So, voters are not only stupid but mad.

But how deranged or thick do you actually have to be to recognise some value in the way Polanski’s Green party sees things in 2026? They are, for instance, appalled by inequalities in wealth, and favour taxing the very rich more heavily. Wealth taxes may or may not be a good idea, but there are many people—neither mad nor stupid—who bridle at the unequal rewards for hard work in late-stage capitalism. 

Goodwin’s party demonise migrants and Muslims and blames them for most of society’s ills. Spencer and Polanski’s messaging was broader, more hopeful, more human. 

If you just read the headlines, you’d think Polanski’s statements about decriminalising Class A drugs were similarly deranged. But the broad-brush policy is more nuanced than the headlines suggest—and, in fact, polling shows a clear majority of people in the UK and US who regard substance use disorders as a health issue rather than a criminal one. 

Polanski, in other words, feels as if he is trying to open up a much-needed discussion about decades of failed policies over drugs. He may not yet have the answers, but why be afraid of having the debate?

The right-wing press may have given up on net zero, but the Greens haven’t—and polling suggests strong support for the goal, even if there are mixed feelings about how to get there. Migration? Again, polling shows a rather more varied set of attitudes than headline writers—or Matt Goodwin—could begin to grasp.

────────────────────────────────────────

> ABOUT THIS EXERCISE:
Reproduce the passage about Polanski's Green party word for word, from start to finish. The lines that follow have nothing to do with the passage about Polanski's Green party.

────────────────────────────────────────

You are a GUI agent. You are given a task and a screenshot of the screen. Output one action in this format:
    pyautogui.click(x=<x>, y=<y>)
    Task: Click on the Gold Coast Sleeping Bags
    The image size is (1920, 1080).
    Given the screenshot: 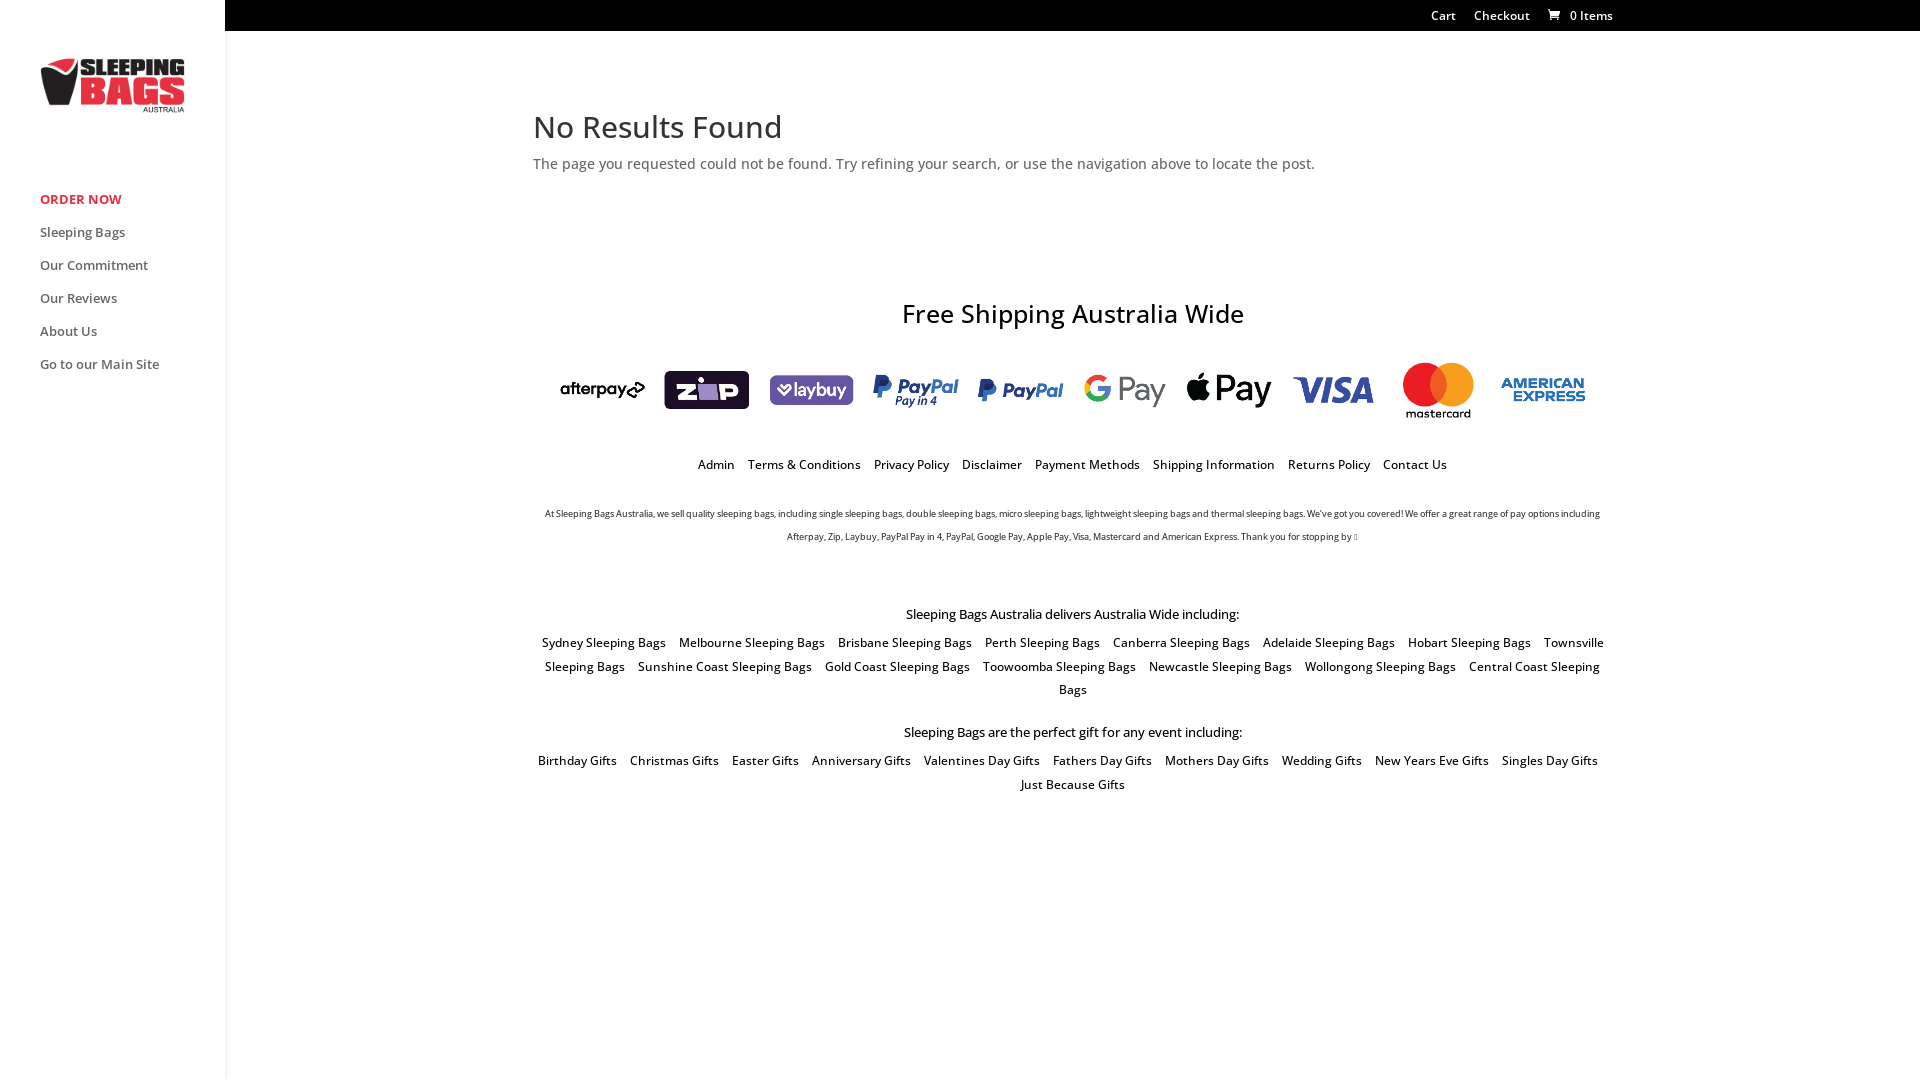 What is the action you would take?
    pyautogui.click(x=898, y=666)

────────────────────────────────────────

> ANSWER AREA:
So, voters are not only stupid but mad.

But how deranged or thick do you actually have to be to recognise some value in the way Polanski’s Green party sees things in 2026? They are, for instance, appalled by inequalities in wealth, and favour taxing the very rich more heavily. Wealth taxes may or may not be a good idea, but there are many people—neither mad nor stupid—who bridle at the unequal rewards for hard work in late-stage capitalism. 

Goodwin’s party demonise migrants and Muslims and blames them for most of society’s ills. Spencer and Polanski’s messaging was broader, more hopeful, more human. 

If you just read the headlines, you’d think Polanski’s statements about decriminalising Class A drugs were similarly deranged. But the broad-brush policy is more nuanced than the headlines suggest—and, in fact, polling shows a clear majority of people in the UK and US who regard substance use disorders as a health issue rather than a criminal one. 

Polanski, in other words, feels as if he is trying to open up a much-needed discussion about decades of failed policies over drugs. He may not yet have the answers, but why be afraid of having the debate?

The right-wing press may have given up on net zero, but the Greens haven’t—and polling suggests strong support for the goal, even if there are mixed feelings about how to get there. Migration? Again, polling shows a rather more varied set of attitudes than headline writers—or Matt Goodwin—could begin to grasp.